I conducted a discovery study to understand how agents handle after-call work, with the goal of uncovering unmet needs and opportunities for improving after-call workflows.
Goals & Objectives
To unify the after-call-work features and improve the whole after-call work experience for agents.
Success looked like simplifying the after-call-work process by bringing scattered features into a single, intuitive flow. This would improve efficiency for agents, reduce errors, and create a more consistent experience across different tools.
Overview
Role: UX Researcher
Contributions: planned study, conducted interviews, synthesized findings, and delivered recommendations.

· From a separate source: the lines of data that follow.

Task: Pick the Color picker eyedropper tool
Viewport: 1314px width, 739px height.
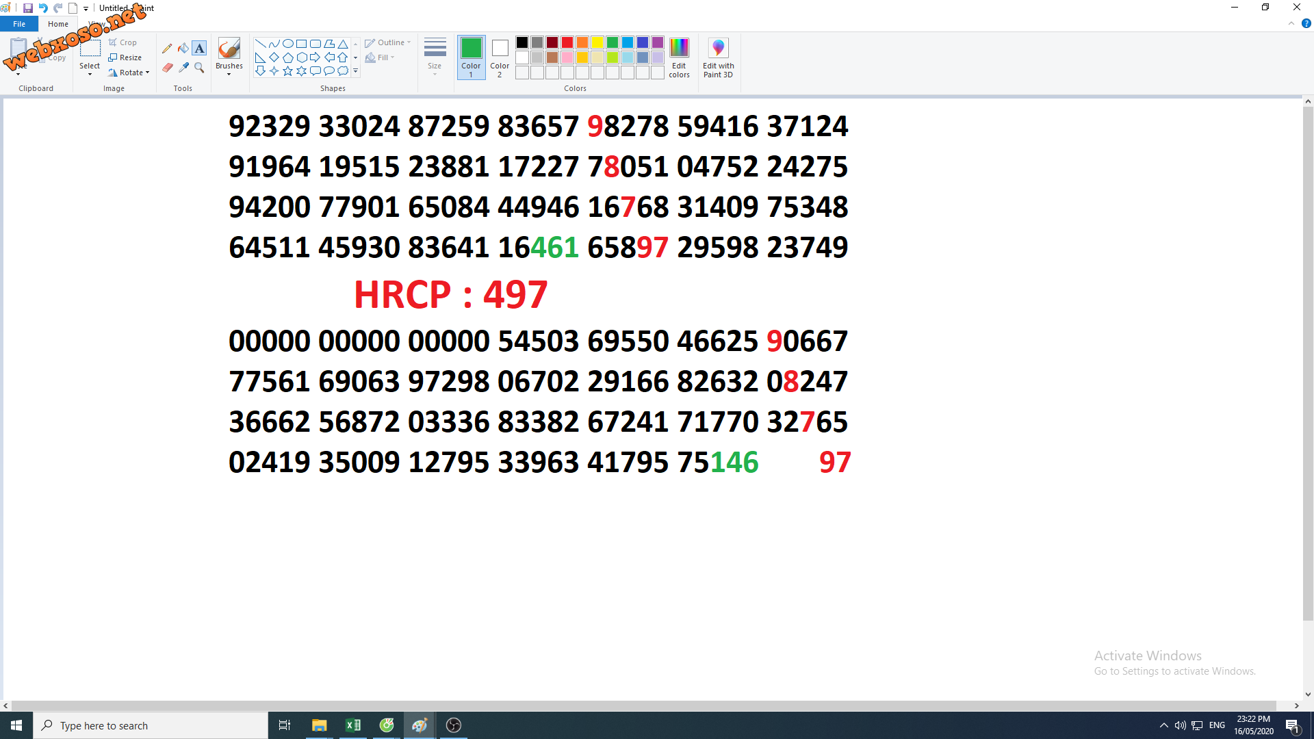Action: click(x=183, y=67)
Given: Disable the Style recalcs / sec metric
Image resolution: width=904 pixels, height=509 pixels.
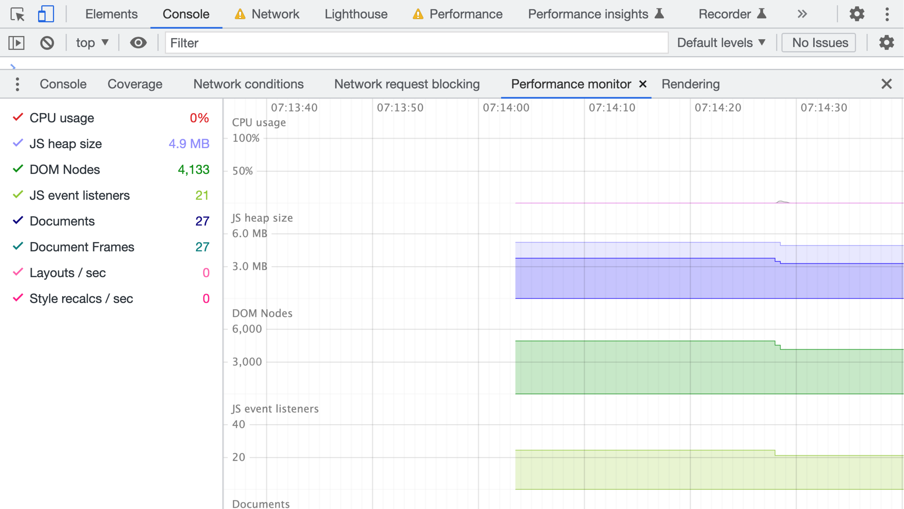Looking at the screenshot, I should point(18,298).
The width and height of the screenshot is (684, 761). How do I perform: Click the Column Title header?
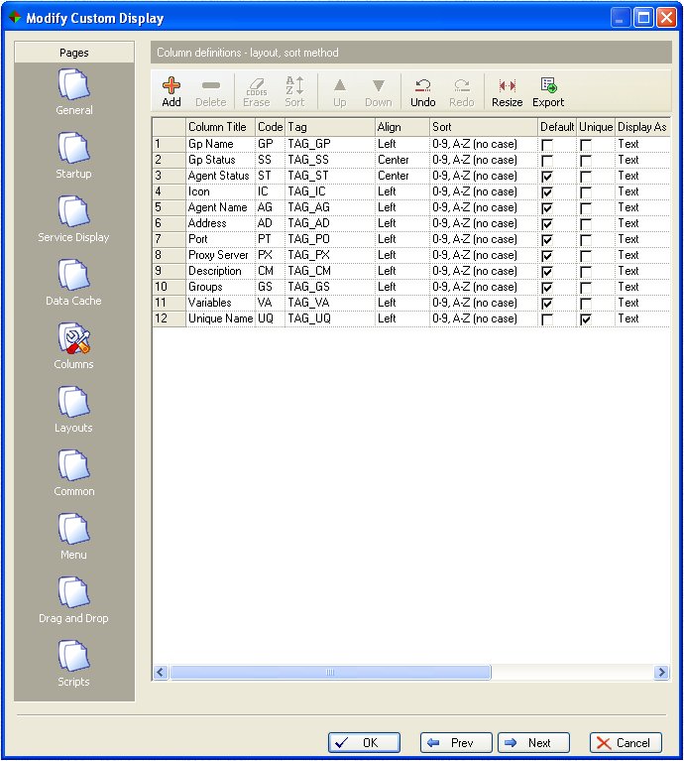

Method: Moderated interviews with customer support agents
Hard screening criteria: handling calls, helping customers
Key Findings
ACW happens during calls. Agents often complete tasks while still engaged in conversations, which means support tools must work seamlessly in parallel with live interactions.
Time pressure shapes behavior. Agents have only a few seconds or minutes to complete required tasks, so efficiency and speed are critical design drivers.
Fragmented tools create friction. Switching between multiple systems during ACW increases cognitive load and risk of errors, highlighting the need for unification or integration.
Outcomes
Reframed ACW from a post-call activity to a real-time, in-call workflow, changing the product team’s assumptions.
Guided design toward better integration with existing software instead of layering new tools on top.